If yes, there is an interesting switch between roles of local V1 connectivity, from mere filter of inputs at low contrast to active intrinsic resonator at high contrast that could be commented on more explicitly.

We agree with the reviewer on the presence of this switch of V1 role that is due to the proprieties of the

thalamic input, dominated by the periodic component at low contrasts and by the sustained component at high contrast.

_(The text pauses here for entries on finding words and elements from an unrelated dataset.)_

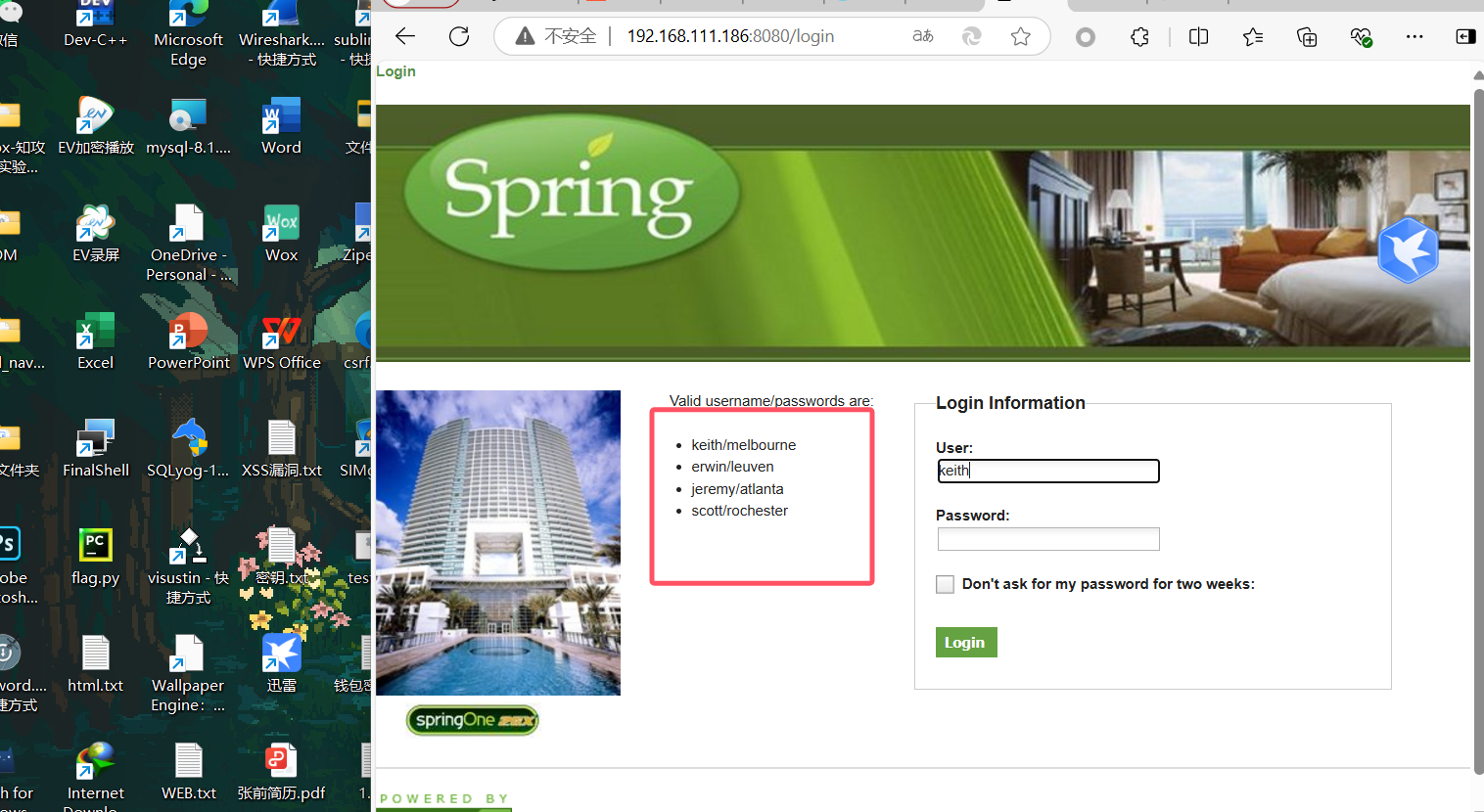The height and width of the screenshot is (812, 1484).
Task: Focus the Password input field
Action: point(1047,539)
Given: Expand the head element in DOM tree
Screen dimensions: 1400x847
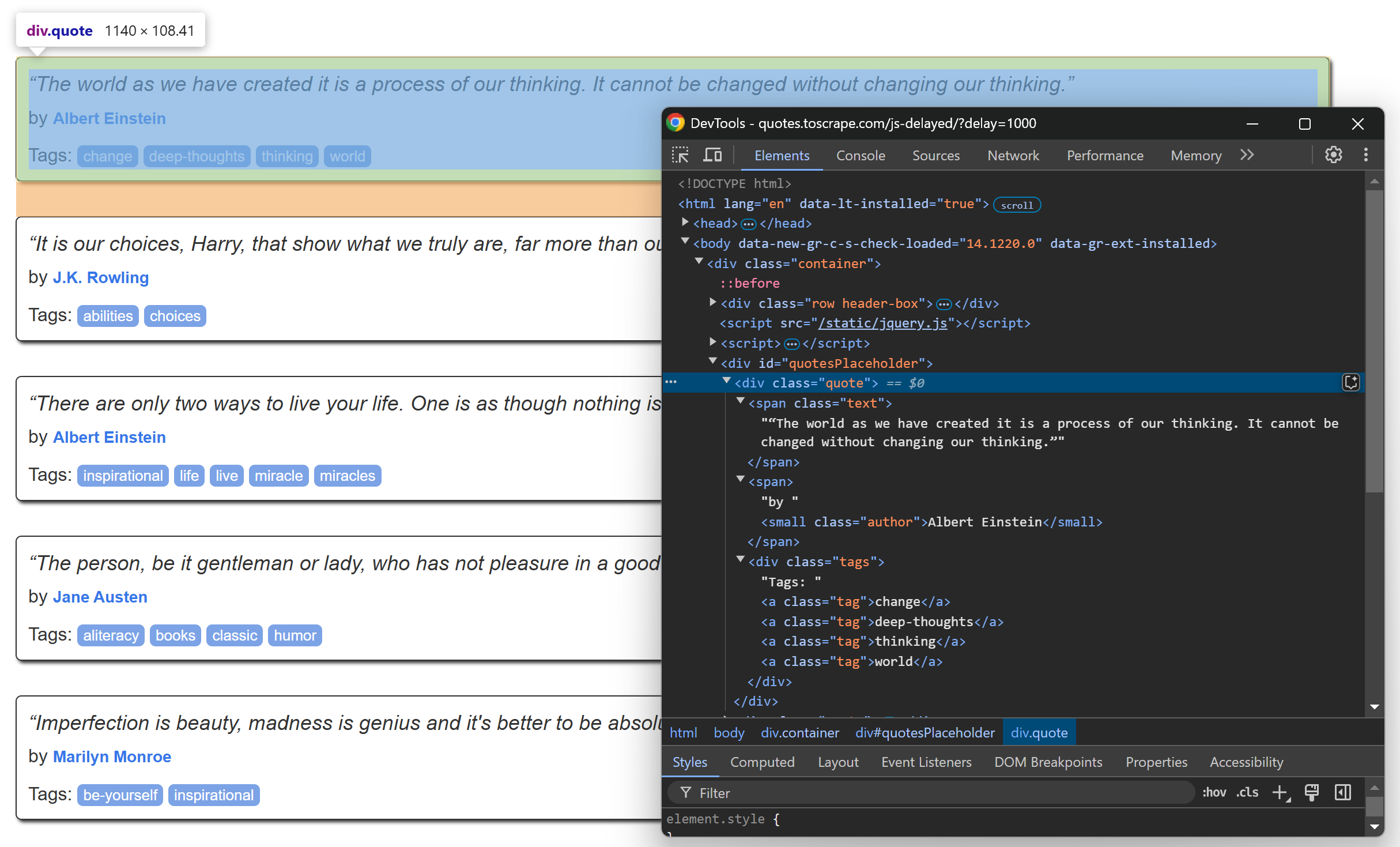Looking at the screenshot, I should pos(685,222).
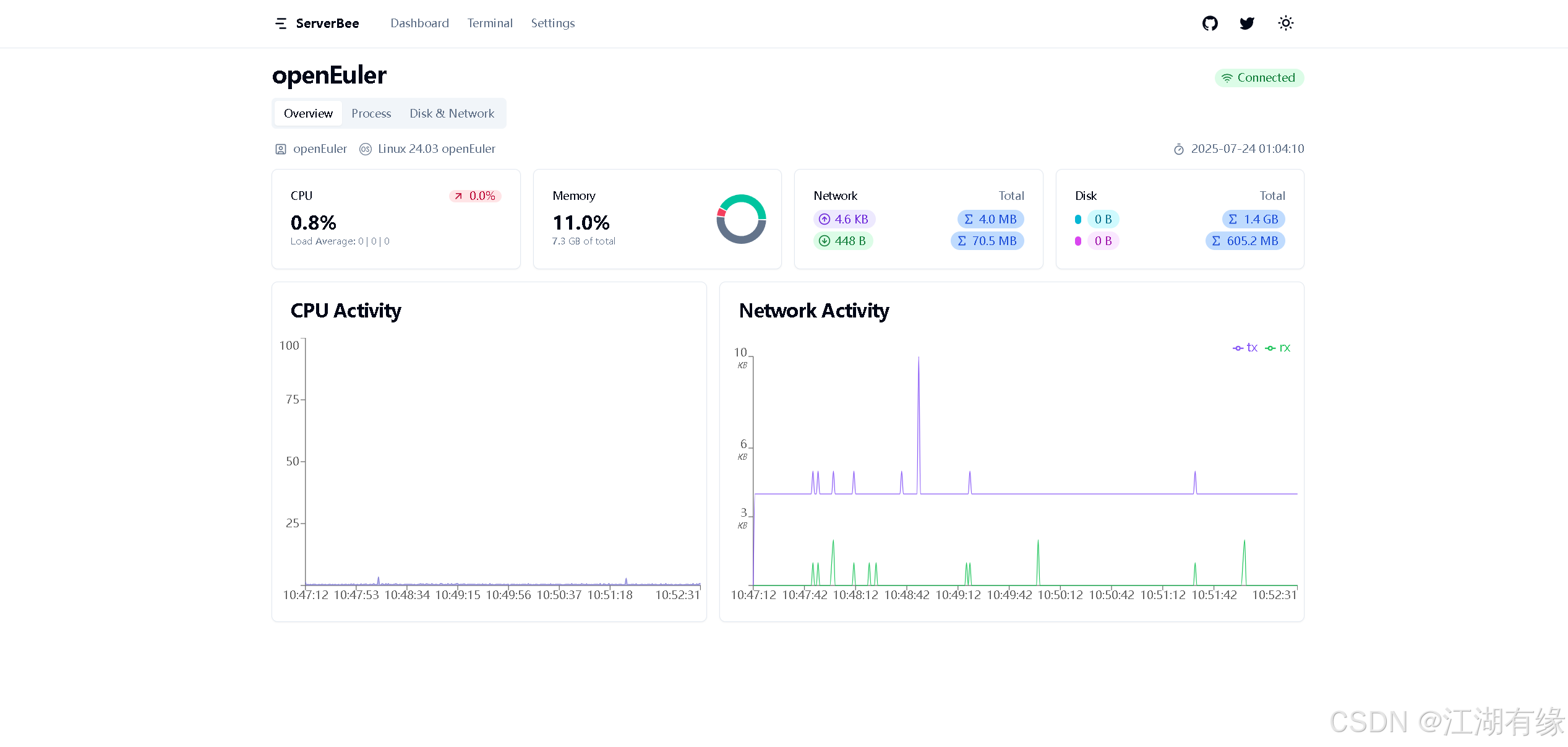
Task: Click the OS icon beside Linux 24.03
Action: pyautogui.click(x=366, y=149)
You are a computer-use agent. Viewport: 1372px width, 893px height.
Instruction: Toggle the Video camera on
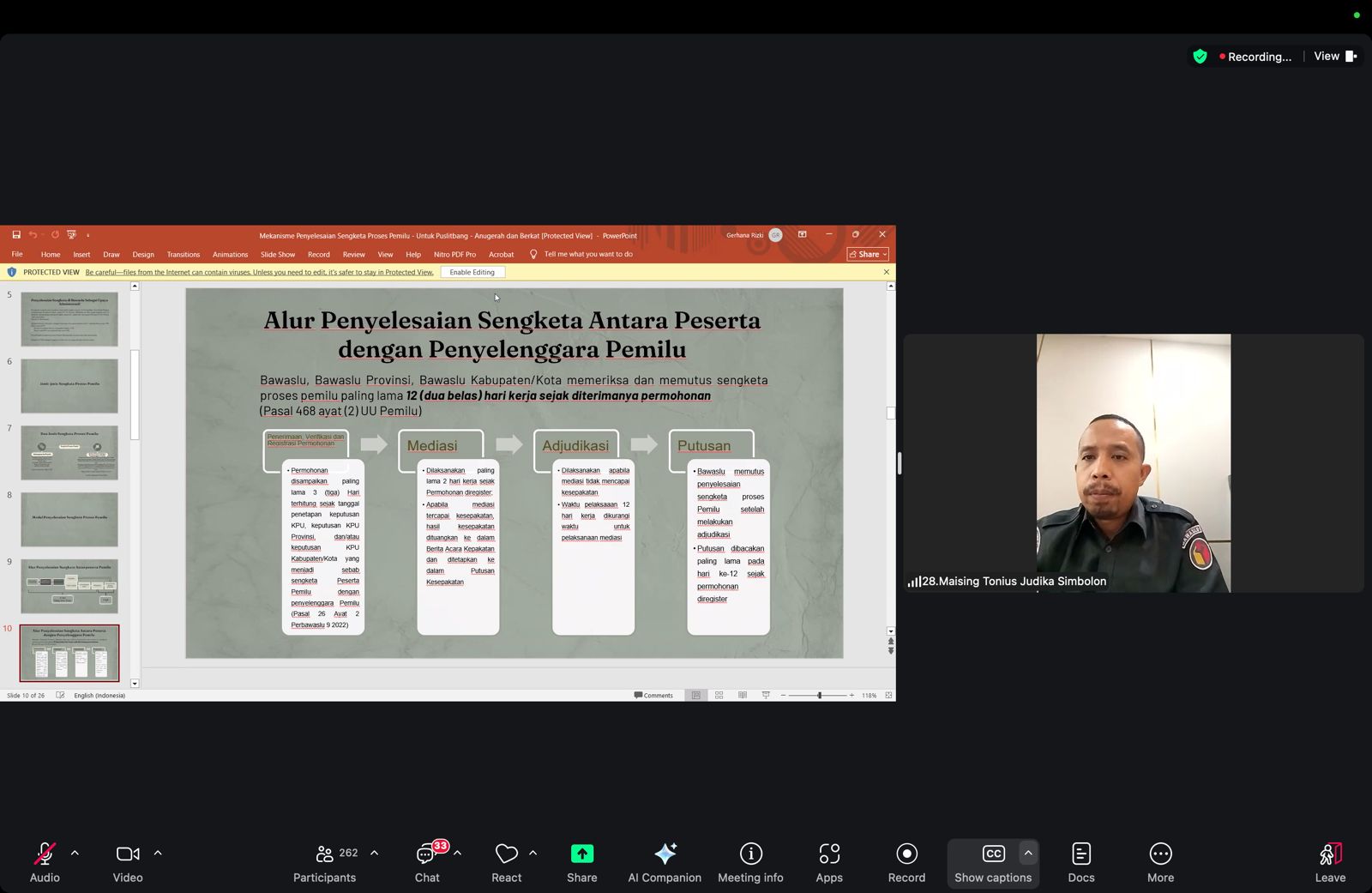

The former component is responsible for transmitting to the V1 network a series of excitatory post synaptic currents oscillating in the NB gamma range, entraining the dynamics of the network. In this contrast range

the V1 network can then be thought of as a mere passive component simply mirroring the proprieties of its oscillatory input.

The latter component, instead, triggers local resonances by injecting the cortical network with increasing levels of energy (Brunel and Hakim, 1999). In this contrast range, therefore, the V1 network is no longer a simple mirror of its input, but, due to the network proprieties involving the balance between excitatory and inhibitory neurons, becomes an active resonator.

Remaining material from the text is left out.